Lancée depuis un an dans certaines régions, cette activité bancaire est effective sur l'ensemble de la région depuis mai 2003. La gestion de cette activité est basée à Beaucouzé (près d'Angers). La structure centralisée est légère mais le groupe peut compter sur l'ensemble de son réseau de proximité et déjà 700 commerciaux ont été formés à cette nouvelle activité.
Il est bien sûr trop tôt pour en tirer un premier bilan, mais pour le président Jean Luc Baucherel et le directeur général, Patrice Chéreau, les premiers résultats sont plus qu'encourageants : «Notre offre plaît et le prévisionnel est tenu. Notre concept de banque directe (intéressante en terme de frais de gestion) avec l'appui d'un réseau de proximité existant fonctionne bien. D'autant que nous proposons des formules souples, simples et souvent innovantes».
De plus, l'activité bancaire étant limitée aux sociétaires, la prise de risque est limitée. Mais l'ambition ne l'est pas : «Groupama s'est donné pour ambition de devenir le banquier principal de ses sociétaires».
Garder la proximité
Les fusions successives, d'abord avec les autres départements bretons puis avec les Pays de la Loire pouvaient comporter le risque de «centralisation» au détriment de la proximité existante qui a fait la force du réseau mutualiste.
C'est pour cette raison que les départements ont voulu garder une structure importante avec une «Fédération» départementale (auparavant Udama). Pour le président morbihannais, Hervé Le Cam, «cette instance a un rôle uniquement politique mais c'est la charnière indispensable entre l'entreprise régionale et les caisses locales et leurs sociétaires. Nous sommes à l'écoute des besoins des sociétaires et le relais, dans les deux sens, avec l'entreprise».

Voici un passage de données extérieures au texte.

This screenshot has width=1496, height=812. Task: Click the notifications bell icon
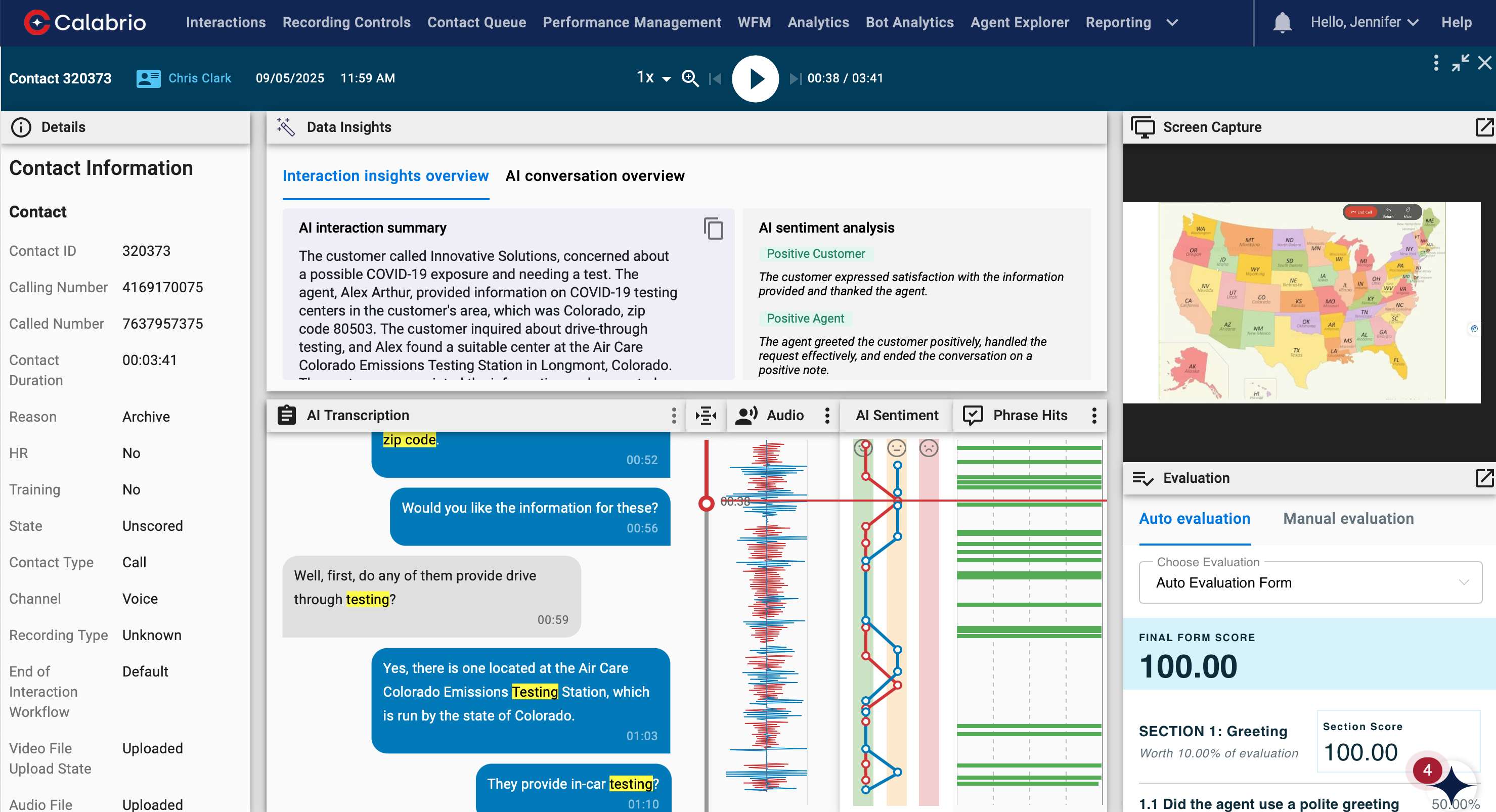(x=1282, y=23)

C'est aussi en ce sens que dans chaque département a été créée une «Commission risques et prévention», chargée en particulier d'étudier les dossiers qui ne peuvent «techniquement» être pris en charge. Elle est chargée également du suivi d'actions de prévention, qui ont toujours été l'un des points forts de Groupama.
REPÈRES
Au niveau national, la "Caisse Centrale" va disparaître au profit de 3 entités avec une Fédération nationale, une "Holding" et Groupama SA, le tout contrôlé par les caisses régionales, dont 13,5% pour Groupama Loire Bretagne
Le chiffre d'affaires de Groupama Loire Bretagne est, pour 2003, en progression de 7% en IARD et de 20% en Assurance Vie. L'activité "agricole" n'est plus que de 28% contre 47% pour les particuliers, 12% pour les entreprises et 13 % pour les commerçants-artisans.
Les résultats 2003 devraient être bons, malgré 2 gros sinistres (un abattoir pour 17 millions d'euros et une exploitation pour 7 millions) et une détérioration sensible en complémentaire santé. Les risques en industries agroalimentaires sont très importants et les conditions vont être revues.
Les tarifs 2004 ne devraient augmenter que de l'inflation en IARD, mais de l'ordre de 10% en complémentaire santé (comme l'ensemble des assureurs).
L'assurance "coup de chaleurs" devrait renaître en aviculture. Des discussions sont en cours avec les groupements et intégrateurs avicoles. Groupama pourrait jouer le rôle de "réassureur" auprès des groupements et intégrateurs qui eux aussi s'impliqueraient.
La charte jeunes agriculteurs (appelée Terre Entreprise) a été renouvelée avec (en plus des réductions de cotisations et diagnostic prévention) une garantie des fermages impayés et des garanties en cas de maladie ou accident.